The vibrational frequency of a bond is directly proportional to its bond strength. As a result, stronger bonds vibrate at higher frequencies, while weaker bonds vibrate at lower frequencies. The stretching vibration of the strong O–H bond in alcohols and phenols (very dilute solution or gas phase) appears as a sharp peak at 3600–3650 cm⁻¹.

However, the extent of hydrogen bonding influences the observed stretching frequency and band broadening. Intermolecular or intramolecular hydrogen bonding weakens the O–H bond, resulting in a range of bond strengths (3300–3400 cm⁻¹). So, the hydrogen-bonded O–H stretching vibration in concentrated solutions appears as a broad signal in IR spectroscopy. In moderately dilute solutions, the sharp signal from the free O–H stretching appears beside the broad signal from the hydrogen-bonded O–H.

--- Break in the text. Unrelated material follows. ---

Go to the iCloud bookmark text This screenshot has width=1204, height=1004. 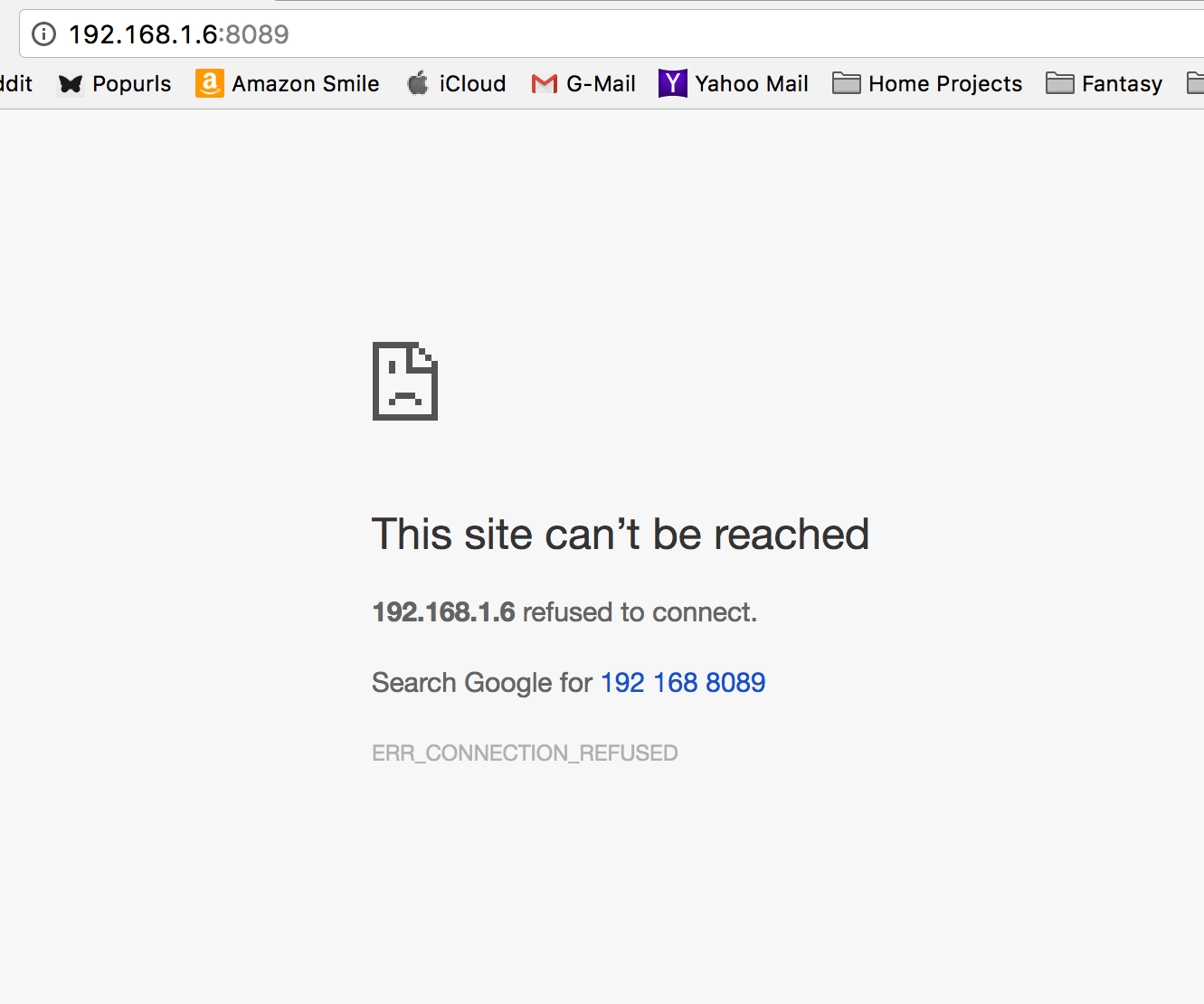point(472,84)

When the presence of bulky groups prevents hydrogen-bonding interactions, a sharp band is seen irrespective of the alcohol or phenol's physical state. Similarly, molecules exhibiting intramolecular hydrogen bonding show a broad band independent of concentration. For instance, ortho-carbonyl substituted phenols exhibit a broad signal at 3200 cm⁻¹ at all concentrations.

In carboxylic acids, intermolecular hydrogen bonding between two molecules leads to the formation of dimers. The O–H band appears as a very broad peak (2400–3400 cm⁻¹) centered at ≈3000 cm⁻¹.